Certas características que ajudaram a fazer a glória instantânea de Quentin Tarantino são as que pesam contra "Jackie Brown".
Ele consagrou coisas como gângsteres que conversam a respeito de hambúrgueres enquanto se dirigem à casa do sujeito que matarão ("Pulp Fiction").
Nos acostumamos a ver o crime e a vida confundidos em seus filmes, como se tirar a vida fosse um gesto tão corriqueiro quanto comer um sanduíche.
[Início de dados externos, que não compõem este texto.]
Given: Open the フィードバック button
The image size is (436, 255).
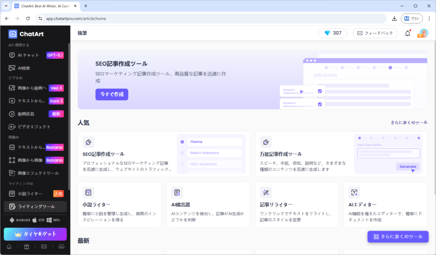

À parte o efeito de humor de sequências como essa, os primeiros filmes do cineasta têm a virtude do inesperado, da originalidade no tratamento do crime e dos criminosos.
Do momento em que troca a "pulp fiction" por uma trama sólida, no entanto, o tratamento "casual", a informalidade acentuada, tendem a frear o desenvolvimento da história.
"Jackie Brown" gira em torno de uma aeromoça negra (Pam Grier) pilhada por dois policiais (Michael Keaton e Michael Bowen) quando trazia dinheiro ilegal do México para Ordell (Samuel L. Jackson), um traficante de armas.
Quarentona, ameaçada de perder o emprego e ser condenada à prisão, Jackie bola um plano para trazer o dinheiro de Ordell do exterior, fingindo ao mesmo tempo colaborar com ele e com a polícia.
Seu objetivo, no entanto, é ficar com a bolada -com a ajuda de um agente de fiança (Robert Foster) que se apaixona por ela- e jogar Ordell contra a polícia.
Na mesma proporção em que esse xadrez baseado em "Ponche de Rum", de Emore Leonard, é interessante e bem-articulado, o espectador se ressentirá das informalidades que se acumulam na trama, sobretudo no início.
Exemplo: o machista Ordell oferece uma de suas mulheres (Bridget Fonda) ao sócio (De Niro), recém-saído da prisão. Os dois transam. Então, a garota vira-se para De Niro e diz algo como: "Agora a gente pode se conhecer".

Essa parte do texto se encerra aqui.